Notizie che alla maggior parte di noi possono apparire come stravaganze intellettuali, impossibili e forse anche assurde ma che segnano un continuo crescendo nelle discussioni bioetiche spingendo il mondo intellettuale e scientifico a mettere in dubbio elementi che ancora oggi fanno parte del nostro patrimonio di umanesimo occidentale e cristiano e della nostra coscienza collettiva, una verità morale comunemente accettata che ci pone dei limiti etici all'uso della tecnica e mette al centro una visione della persona umana che non deve piegarsi ai nostri desideri e che deve essere rispettata.

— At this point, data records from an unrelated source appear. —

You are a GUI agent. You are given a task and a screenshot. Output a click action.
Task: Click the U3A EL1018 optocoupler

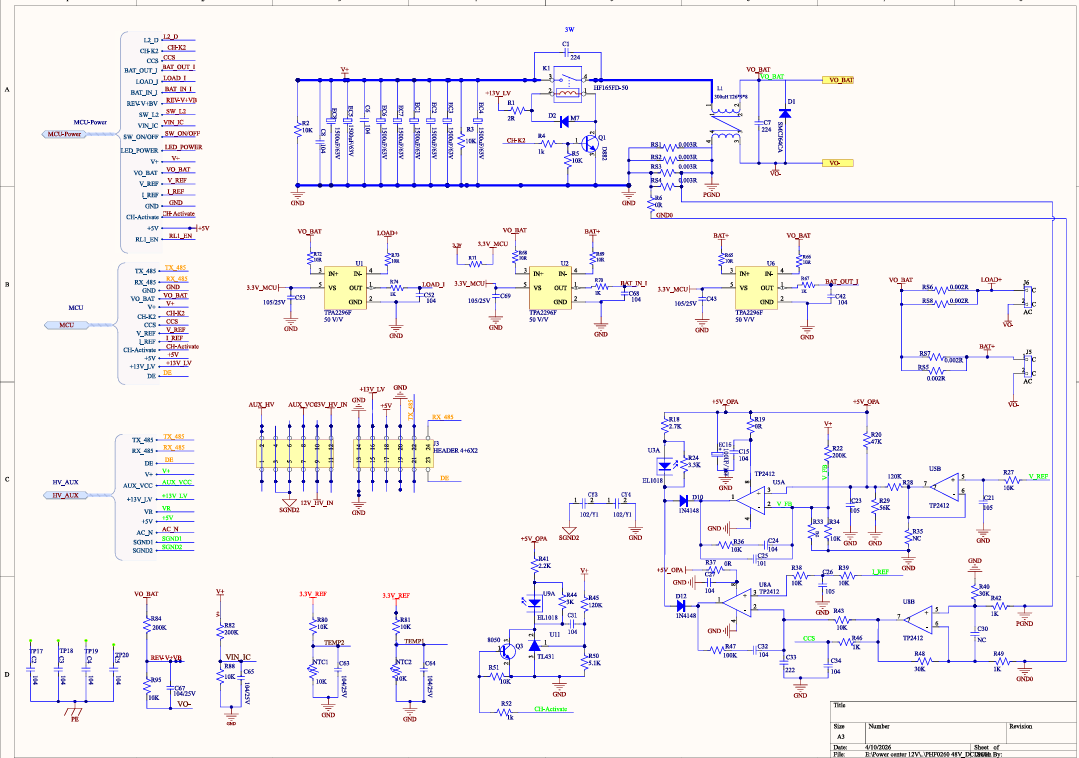[x=662, y=465]
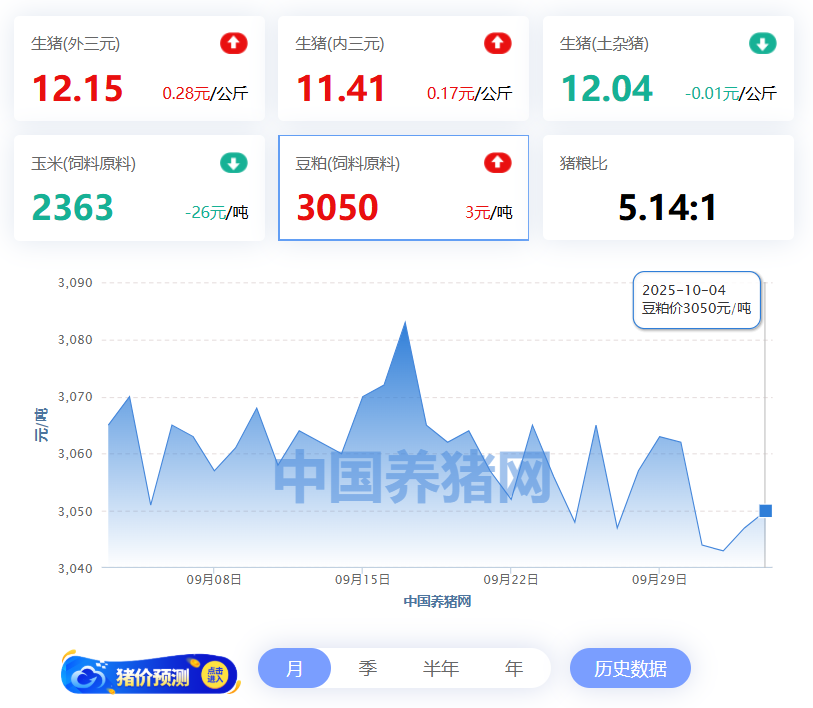Select the 月 time range tab
The width and height of the screenshot is (813, 708).
(x=294, y=668)
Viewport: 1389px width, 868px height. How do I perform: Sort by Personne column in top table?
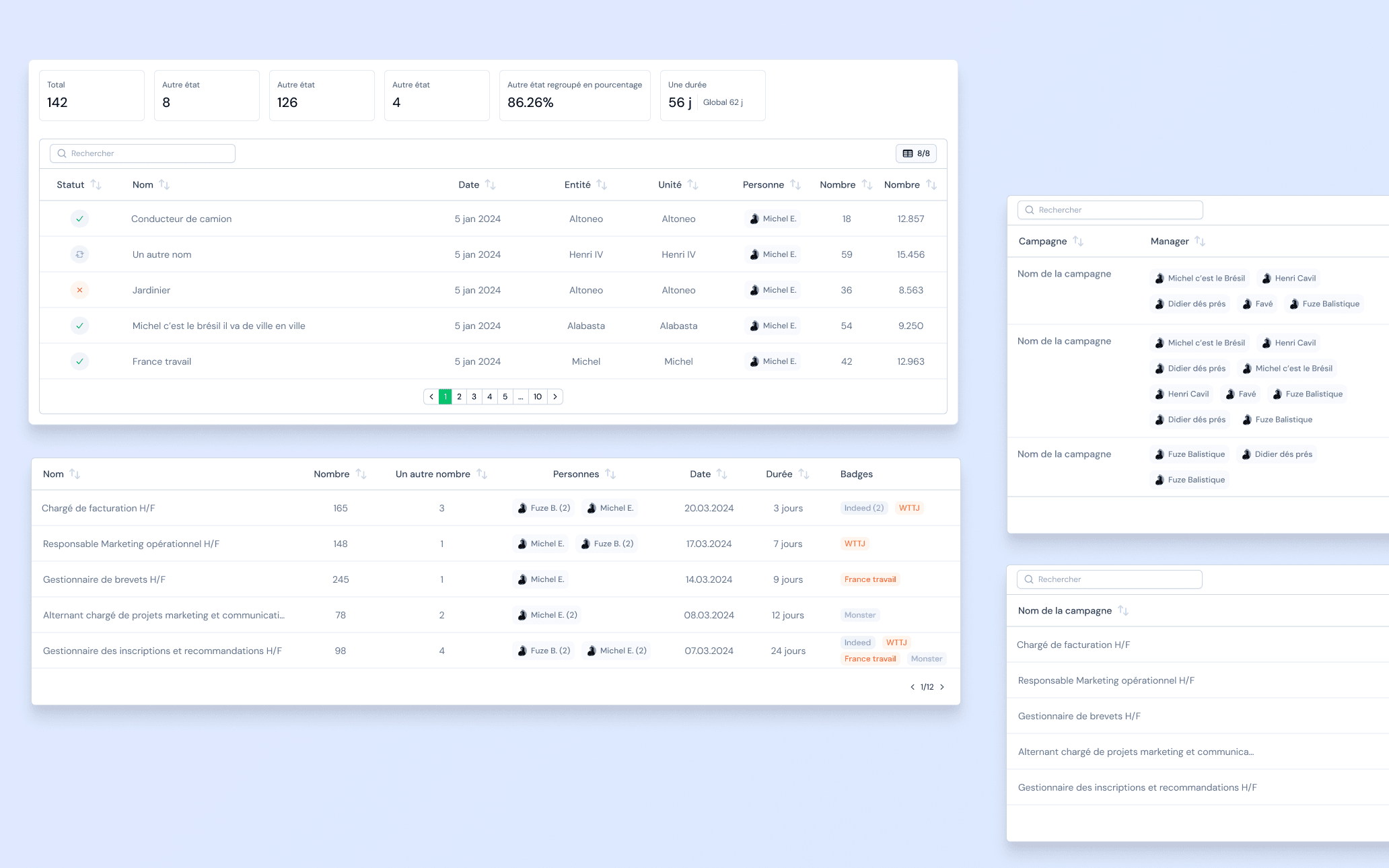pos(795,184)
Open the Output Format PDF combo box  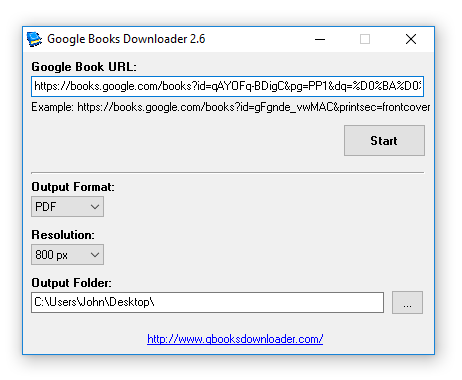pos(67,207)
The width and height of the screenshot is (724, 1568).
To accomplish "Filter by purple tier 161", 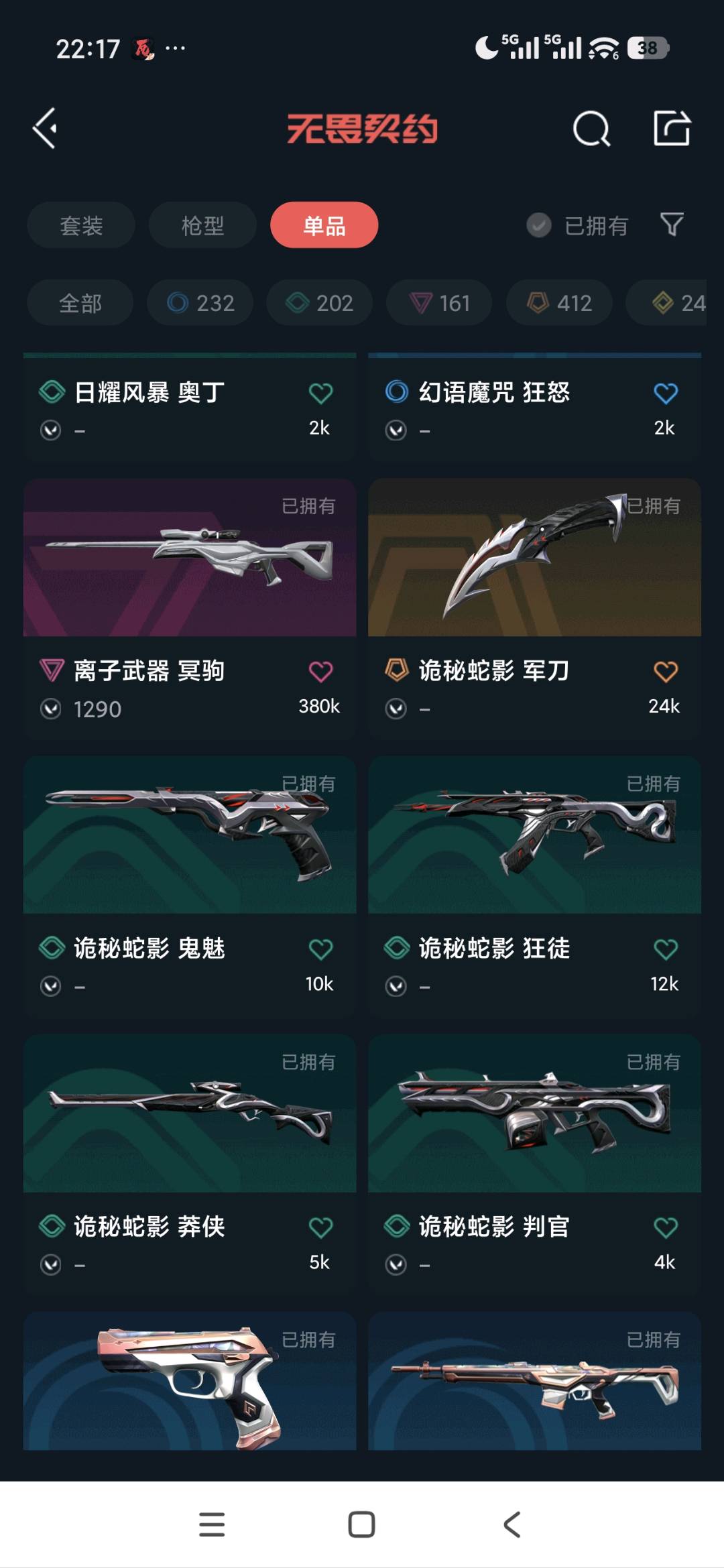I will click(440, 303).
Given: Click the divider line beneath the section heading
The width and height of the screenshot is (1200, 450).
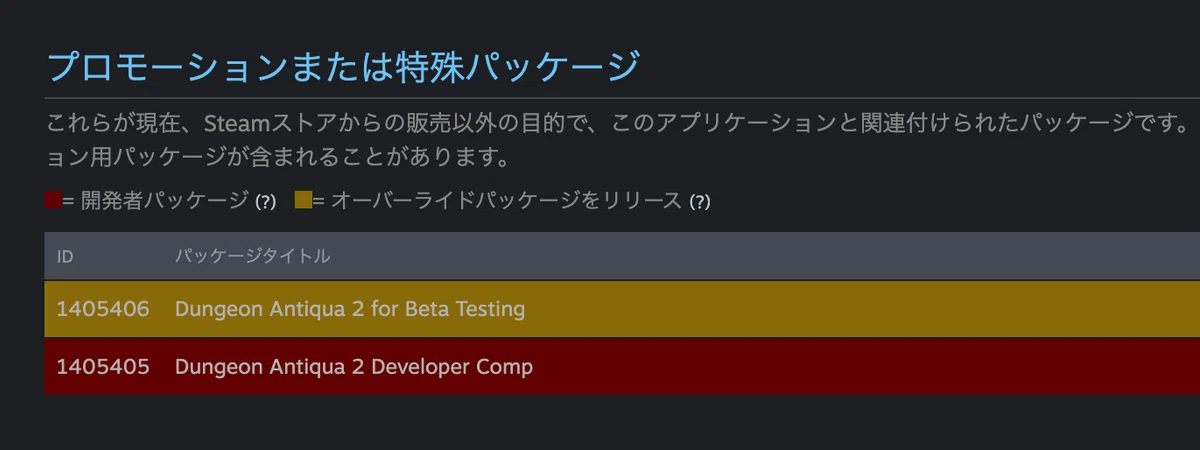Looking at the screenshot, I should 622,98.
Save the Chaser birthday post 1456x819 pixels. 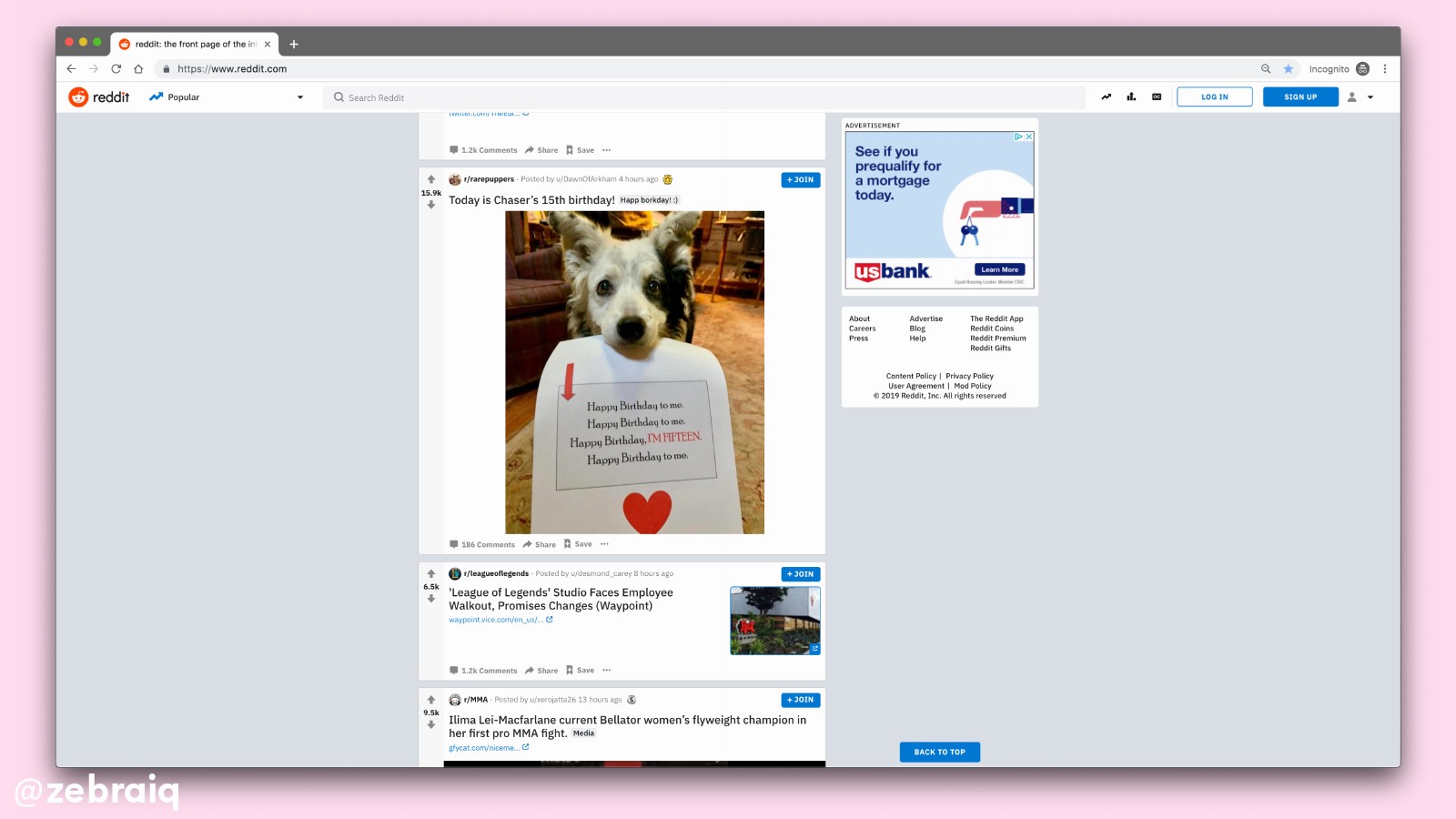click(578, 544)
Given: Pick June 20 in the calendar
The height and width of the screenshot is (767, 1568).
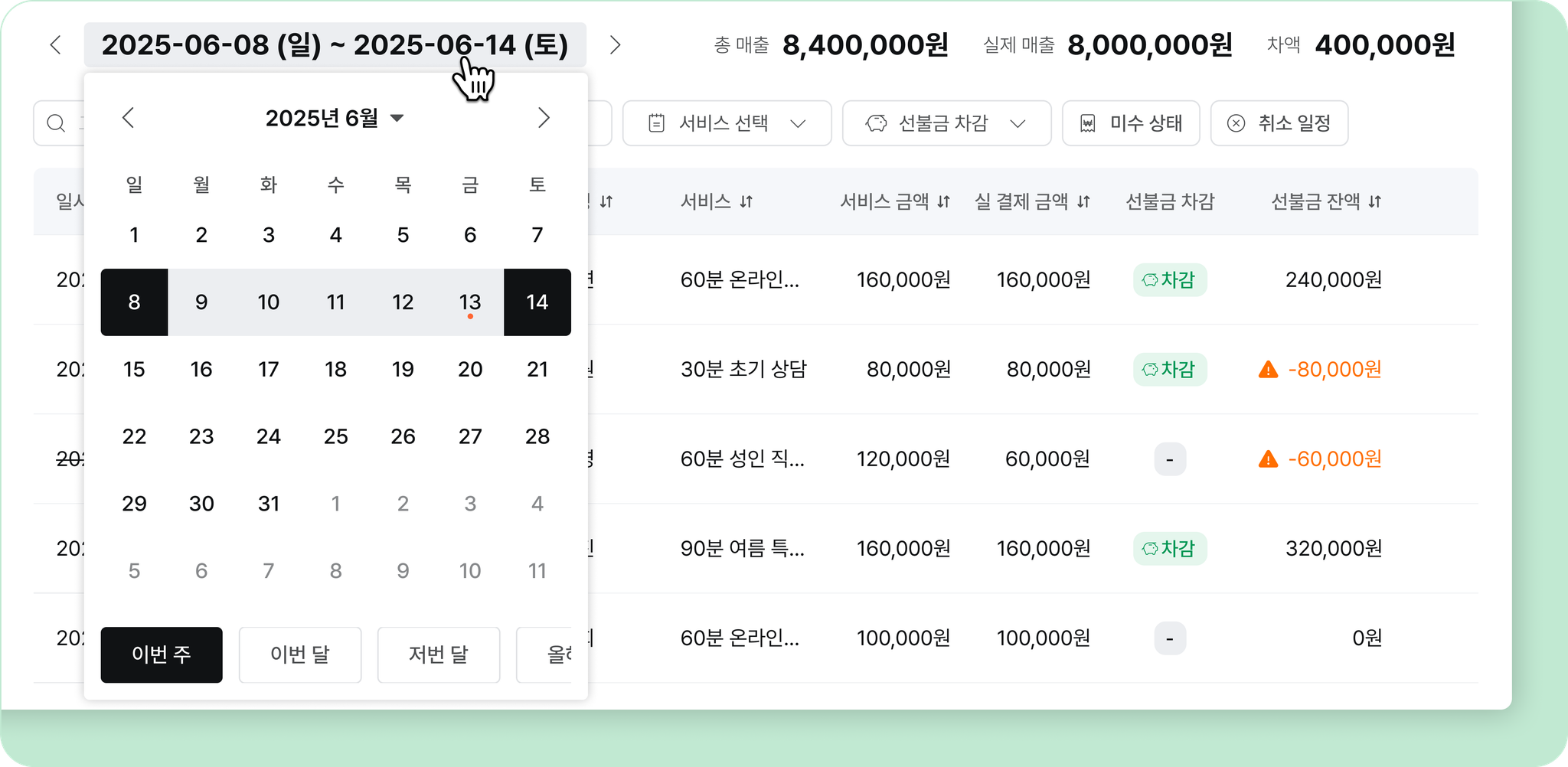Looking at the screenshot, I should pyautogui.click(x=470, y=370).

Ma domani potrebbe non essere più cosi. Il caso dell'aborto ci insegna come alcune pratiche che in passato non sarebbero state tollerate dalla coscienza singola e collettiva oggi sono considerate normali e sono diventate a poco a poco socialmente rispettabili. Non riconoscere la vita fin dal concepimento ha fatto sì che culturalmente azioni che prima venivano considerate contro l’uomo oggi vengano addirittura teorizzate e giustificate.

Assistiamo nelle coscienze e nella società ad un progressivo attenuarsi della percezione dell'assoluta e grave illiceità morale della diretta soppressione di ogni vita umana innocente. "Oggi, nella coscienza di molti, la percezione della sua gravità è andata progressivamente oscurandosi. L'accettazione dell'aborto nella mentalità, nel costume e nella stessa legge è segno eloquente di una pericolosissima crisi del senso morale, che diventa sempre più incapace di distinguere tra il bene e il male, persino quando è in gioco il diritto fondamentale alla vita. Di fronte a una così grave situazione, occorre più che mai il coraggio di guardare in faccia alla verità e di chiamare le cose con il loro nome, senza cedere a compromessi di comodo o alla tentazione di autoinganno. A tale proposito risuona categorico il rimprovero del Profeta: "Guai a coloro che chiamano bene il male e male il bene, che cambiano le tenebre in luce e la luce in tenebre " (Is 5, 20). (Giovanni Paolo II EV n. 58)

Come scriveva Giovanni Paolo II nell'Evangelium Vitae n. 24 "Quando la coscienza, questo luminoso occhio dell'anima (cf. Mt 6, 22-23), chiama "bene il male e male il bene" (Is 5, 20), è ormai sulla strada della sua degenerazione più inquietante e della più tenebrosa cecità morale".